EXERCISE DESCRIPTION: Copy out every item below line for line, changing nothing.

begin RECORDS FOR THIS EXERCISE

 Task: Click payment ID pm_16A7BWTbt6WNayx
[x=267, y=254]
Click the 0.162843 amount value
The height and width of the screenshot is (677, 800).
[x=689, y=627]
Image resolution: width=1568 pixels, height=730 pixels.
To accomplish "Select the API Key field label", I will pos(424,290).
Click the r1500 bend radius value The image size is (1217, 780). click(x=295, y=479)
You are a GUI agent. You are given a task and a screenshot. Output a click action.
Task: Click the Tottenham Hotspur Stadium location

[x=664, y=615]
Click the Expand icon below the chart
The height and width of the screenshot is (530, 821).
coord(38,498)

end RECORDS FOR THIS EXERCISE

EXERCISE RESPONSE:
 Task: Click payment ID pm_16A7BWTbt6WNayx
[x=267, y=254]
Click the 0.162843 amount value
The height and width of the screenshot is (677, 800).
[x=689, y=627]
Image resolution: width=1568 pixels, height=730 pixels.
To accomplish "Select the API Key field label", I will pos(424,290).
Click the r1500 bend radius value The image size is (1217, 780). click(x=295, y=479)
You are a GUI agent. You are given a task and a screenshot. Output a click action.
Task: Click the Tottenham Hotspur Stadium location

[x=664, y=615]
Click the Expand icon below the chart
The height and width of the screenshot is (530, 821).
coord(38,498)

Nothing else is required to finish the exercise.